The entire score is composed on a
synthesizer because of budget necessity, but sometimes such limitations are all
a great artist needs to fully explore the limitations of their craft and create
something delightfully new and dazzlingly creative. Because of his lack of an
orchestra, John Carpenter was forced to think simpler, creating an immensely
complex soundscape out of only a few musical colors and tones. The heavy use of
leitmotif in Halloween is derived
from this limitation and that, more than anything, is what makes the thematic
material drill into the audience’s subconscious.
The music trains audience members to
react in certain ways to certain situations, creating a musical atmosphere
where the introduction of a single note can change the tone of a scene and keep
viewers on their toes. The genius of the music does drive heavily from the cues
themselves, but the tone lives and dies on their placement in the film.
Carpenter plays the audience like a fiddle, using abrupt shifts to music or
silence to create tension and a sense of imbalance.
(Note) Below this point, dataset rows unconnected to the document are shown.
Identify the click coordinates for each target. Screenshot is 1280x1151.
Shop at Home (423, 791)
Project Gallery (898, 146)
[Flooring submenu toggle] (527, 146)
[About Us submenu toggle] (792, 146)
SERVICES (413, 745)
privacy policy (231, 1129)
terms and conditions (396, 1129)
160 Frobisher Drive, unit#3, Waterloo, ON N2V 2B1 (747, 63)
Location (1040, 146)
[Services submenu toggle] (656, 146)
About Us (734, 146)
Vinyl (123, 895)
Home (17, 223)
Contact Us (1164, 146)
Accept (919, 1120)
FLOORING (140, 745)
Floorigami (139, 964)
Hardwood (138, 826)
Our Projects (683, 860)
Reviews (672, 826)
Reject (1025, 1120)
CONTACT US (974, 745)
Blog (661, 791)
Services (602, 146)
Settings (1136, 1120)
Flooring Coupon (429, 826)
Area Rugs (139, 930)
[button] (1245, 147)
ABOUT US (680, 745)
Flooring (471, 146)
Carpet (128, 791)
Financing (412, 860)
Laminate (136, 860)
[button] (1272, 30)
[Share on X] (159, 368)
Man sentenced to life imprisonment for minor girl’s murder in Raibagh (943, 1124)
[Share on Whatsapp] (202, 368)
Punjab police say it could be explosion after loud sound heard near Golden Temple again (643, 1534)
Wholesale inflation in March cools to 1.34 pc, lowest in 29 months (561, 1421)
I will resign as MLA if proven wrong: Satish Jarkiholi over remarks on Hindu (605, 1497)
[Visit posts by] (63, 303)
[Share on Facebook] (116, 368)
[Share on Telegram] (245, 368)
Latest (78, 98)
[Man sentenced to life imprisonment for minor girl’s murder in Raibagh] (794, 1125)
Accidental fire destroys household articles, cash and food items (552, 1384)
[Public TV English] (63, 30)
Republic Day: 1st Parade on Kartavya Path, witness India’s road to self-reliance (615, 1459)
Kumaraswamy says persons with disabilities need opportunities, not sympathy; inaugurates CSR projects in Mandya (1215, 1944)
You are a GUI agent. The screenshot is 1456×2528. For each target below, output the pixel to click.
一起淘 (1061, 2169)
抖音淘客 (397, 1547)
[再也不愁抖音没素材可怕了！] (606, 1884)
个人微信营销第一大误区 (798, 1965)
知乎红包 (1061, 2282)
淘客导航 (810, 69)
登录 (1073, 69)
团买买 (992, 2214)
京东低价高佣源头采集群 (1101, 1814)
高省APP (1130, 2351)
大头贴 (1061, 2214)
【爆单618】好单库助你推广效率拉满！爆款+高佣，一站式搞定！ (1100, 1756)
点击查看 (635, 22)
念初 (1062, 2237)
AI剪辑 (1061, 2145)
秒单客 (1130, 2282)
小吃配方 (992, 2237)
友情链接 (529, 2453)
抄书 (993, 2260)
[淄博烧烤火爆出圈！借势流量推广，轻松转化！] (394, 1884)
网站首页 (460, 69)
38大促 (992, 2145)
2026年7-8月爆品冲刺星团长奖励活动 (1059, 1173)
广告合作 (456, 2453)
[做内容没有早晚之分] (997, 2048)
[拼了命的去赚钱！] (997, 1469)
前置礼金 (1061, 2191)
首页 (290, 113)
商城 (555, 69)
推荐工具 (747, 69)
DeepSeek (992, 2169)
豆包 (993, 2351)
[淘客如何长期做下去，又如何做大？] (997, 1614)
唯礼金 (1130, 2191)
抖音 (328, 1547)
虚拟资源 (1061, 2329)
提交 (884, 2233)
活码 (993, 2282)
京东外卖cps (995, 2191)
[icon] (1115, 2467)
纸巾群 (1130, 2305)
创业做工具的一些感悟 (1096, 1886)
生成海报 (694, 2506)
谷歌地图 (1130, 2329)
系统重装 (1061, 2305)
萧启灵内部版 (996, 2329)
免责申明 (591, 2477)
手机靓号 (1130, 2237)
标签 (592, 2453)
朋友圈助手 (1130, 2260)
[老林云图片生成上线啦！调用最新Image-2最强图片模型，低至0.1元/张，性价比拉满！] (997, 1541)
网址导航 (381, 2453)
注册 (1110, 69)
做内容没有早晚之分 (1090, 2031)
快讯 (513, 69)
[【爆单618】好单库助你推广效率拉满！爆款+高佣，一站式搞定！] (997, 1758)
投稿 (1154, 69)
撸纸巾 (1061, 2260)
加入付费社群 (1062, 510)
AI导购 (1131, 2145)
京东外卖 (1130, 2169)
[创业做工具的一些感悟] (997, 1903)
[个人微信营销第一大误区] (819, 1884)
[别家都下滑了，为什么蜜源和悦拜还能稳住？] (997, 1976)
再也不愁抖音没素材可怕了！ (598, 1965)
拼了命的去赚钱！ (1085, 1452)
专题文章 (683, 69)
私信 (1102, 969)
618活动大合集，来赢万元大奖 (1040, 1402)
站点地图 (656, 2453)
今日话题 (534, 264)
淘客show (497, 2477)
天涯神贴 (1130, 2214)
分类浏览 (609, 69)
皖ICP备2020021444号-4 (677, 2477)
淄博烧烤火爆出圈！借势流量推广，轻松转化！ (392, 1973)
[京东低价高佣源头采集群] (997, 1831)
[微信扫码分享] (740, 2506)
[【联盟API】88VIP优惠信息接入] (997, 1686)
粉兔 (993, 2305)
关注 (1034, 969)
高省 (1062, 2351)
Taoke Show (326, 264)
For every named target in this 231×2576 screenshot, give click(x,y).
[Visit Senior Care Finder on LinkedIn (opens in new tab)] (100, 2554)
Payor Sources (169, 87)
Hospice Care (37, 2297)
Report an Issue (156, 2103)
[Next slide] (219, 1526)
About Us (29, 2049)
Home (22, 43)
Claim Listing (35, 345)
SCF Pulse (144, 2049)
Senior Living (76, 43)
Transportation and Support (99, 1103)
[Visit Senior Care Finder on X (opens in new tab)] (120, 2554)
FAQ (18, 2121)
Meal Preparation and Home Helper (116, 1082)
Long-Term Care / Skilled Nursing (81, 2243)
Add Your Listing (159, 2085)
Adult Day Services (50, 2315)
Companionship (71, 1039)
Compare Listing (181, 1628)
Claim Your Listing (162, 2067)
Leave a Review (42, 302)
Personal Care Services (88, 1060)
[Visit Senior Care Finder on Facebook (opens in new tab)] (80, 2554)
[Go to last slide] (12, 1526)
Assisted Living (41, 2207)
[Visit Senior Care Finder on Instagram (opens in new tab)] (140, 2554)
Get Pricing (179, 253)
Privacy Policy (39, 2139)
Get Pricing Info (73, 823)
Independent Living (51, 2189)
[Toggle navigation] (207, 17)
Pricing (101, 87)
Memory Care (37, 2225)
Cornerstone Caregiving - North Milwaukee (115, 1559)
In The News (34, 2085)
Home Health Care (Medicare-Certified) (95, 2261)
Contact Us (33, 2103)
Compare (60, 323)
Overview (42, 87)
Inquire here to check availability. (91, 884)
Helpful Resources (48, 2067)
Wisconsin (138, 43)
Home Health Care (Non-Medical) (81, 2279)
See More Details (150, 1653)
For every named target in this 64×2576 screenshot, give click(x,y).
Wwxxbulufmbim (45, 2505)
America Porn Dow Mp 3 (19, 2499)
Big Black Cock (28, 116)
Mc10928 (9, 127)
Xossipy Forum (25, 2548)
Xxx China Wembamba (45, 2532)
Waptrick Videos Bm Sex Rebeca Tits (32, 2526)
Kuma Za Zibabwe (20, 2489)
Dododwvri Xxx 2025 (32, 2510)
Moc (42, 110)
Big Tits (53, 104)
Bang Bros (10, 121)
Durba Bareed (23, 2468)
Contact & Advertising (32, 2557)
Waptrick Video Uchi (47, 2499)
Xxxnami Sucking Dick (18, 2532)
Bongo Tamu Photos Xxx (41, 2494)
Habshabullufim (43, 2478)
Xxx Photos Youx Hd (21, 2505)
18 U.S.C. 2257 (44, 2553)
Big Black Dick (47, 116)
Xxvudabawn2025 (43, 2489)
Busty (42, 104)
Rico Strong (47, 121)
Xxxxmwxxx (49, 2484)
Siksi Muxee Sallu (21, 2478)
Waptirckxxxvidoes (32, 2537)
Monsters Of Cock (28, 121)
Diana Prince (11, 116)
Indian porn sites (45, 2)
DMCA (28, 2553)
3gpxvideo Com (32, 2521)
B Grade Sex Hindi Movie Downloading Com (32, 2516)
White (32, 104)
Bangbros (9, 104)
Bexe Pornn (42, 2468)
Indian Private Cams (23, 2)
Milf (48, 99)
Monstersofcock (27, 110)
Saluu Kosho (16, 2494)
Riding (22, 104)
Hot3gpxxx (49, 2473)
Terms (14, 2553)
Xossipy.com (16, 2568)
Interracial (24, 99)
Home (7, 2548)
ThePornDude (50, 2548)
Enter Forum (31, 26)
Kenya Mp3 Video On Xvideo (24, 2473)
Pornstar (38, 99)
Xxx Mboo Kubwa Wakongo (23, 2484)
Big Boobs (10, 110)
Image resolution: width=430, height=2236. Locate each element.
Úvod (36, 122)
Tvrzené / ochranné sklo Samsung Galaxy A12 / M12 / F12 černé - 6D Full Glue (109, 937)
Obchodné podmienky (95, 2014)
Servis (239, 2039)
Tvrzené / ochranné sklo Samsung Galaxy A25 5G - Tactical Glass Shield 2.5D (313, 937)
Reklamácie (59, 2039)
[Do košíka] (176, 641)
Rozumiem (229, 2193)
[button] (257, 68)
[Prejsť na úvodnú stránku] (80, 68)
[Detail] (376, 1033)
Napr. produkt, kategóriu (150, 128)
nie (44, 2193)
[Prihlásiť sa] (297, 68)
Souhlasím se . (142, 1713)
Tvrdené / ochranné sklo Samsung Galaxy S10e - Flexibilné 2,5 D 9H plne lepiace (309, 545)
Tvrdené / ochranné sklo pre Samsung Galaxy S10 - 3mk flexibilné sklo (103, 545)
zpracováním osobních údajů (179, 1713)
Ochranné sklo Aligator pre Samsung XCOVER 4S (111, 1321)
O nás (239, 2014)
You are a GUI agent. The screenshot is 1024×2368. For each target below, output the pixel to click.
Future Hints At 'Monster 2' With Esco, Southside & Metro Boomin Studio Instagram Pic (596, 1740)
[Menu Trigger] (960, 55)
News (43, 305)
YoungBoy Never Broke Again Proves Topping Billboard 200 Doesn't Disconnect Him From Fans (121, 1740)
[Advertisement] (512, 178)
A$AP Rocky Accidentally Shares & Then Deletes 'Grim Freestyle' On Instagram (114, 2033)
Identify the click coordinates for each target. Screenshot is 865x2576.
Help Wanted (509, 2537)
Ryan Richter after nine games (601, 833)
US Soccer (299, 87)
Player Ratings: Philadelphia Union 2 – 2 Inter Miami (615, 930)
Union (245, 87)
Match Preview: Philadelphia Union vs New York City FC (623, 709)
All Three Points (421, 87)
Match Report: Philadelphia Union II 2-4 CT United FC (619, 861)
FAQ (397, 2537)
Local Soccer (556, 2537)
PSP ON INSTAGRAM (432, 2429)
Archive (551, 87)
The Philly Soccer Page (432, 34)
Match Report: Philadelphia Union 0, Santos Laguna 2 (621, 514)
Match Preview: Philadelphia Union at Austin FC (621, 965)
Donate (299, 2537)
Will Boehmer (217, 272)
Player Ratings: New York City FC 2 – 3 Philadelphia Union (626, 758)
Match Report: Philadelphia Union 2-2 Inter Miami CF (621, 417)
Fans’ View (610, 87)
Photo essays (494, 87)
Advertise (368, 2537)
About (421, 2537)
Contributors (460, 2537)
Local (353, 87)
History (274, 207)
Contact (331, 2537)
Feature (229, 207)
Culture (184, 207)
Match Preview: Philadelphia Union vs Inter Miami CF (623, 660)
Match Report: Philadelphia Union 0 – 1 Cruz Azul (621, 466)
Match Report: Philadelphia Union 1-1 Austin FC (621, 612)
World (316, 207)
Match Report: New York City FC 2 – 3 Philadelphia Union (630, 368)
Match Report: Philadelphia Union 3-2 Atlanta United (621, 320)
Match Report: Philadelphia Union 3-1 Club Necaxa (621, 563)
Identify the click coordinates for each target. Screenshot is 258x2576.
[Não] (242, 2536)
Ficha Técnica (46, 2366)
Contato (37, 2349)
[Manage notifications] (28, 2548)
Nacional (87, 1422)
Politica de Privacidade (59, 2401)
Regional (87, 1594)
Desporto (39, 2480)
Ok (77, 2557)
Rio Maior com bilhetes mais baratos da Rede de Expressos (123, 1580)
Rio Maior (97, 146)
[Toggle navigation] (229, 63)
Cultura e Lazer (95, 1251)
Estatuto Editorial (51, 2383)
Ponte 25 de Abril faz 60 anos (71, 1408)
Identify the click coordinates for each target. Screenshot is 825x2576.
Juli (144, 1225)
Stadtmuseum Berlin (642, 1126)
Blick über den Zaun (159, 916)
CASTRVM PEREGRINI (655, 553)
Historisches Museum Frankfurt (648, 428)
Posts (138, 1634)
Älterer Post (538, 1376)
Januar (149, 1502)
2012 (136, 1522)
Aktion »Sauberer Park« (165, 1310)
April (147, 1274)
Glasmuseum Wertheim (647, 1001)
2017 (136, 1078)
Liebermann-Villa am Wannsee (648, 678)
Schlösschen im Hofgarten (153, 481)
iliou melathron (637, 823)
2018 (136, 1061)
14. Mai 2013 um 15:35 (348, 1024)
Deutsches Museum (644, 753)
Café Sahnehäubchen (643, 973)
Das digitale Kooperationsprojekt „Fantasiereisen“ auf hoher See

Carpenter’s Halloween score became legendary more or less immediately with only
about six notes dominating a majority of the score and that is what separates
the geniuses from you or I. He realized that the tone and cue placement were essential
to the horrific qualities of the film and its score more than the compositions
themselves. They of course played a big part in the creation of the atmosphere,
but Carpenter proved that films don’t need wall-to-wall original music with
only a few repeating motifs. An even more jarring and unnerving effect could be
created with only a small pool of cues to choose from, driving them into the
minds of the viewers like a jackhammer.
Carpenter’s work on the film was so
influential that his score was pilfered for years to spice up lesser slasher
films like The Boogeyman or He Knows You’re Alone and large
quotations of the score were directly incorporated into the finale of Wes
Craven’s postmodern masterpiece Scream
in the mid-90’s. The Eurodance scene in clubs across the pond would never be
the same after this film, nor would be the entire slate of horror films for the
next decade and a half. And it didn’t take miles and miles of dutifully
composed pages. It didn’t take hundreds of unique instruments played by a herd
of professionals. It didn’t take a lush postromantic style. All it took was a Shape.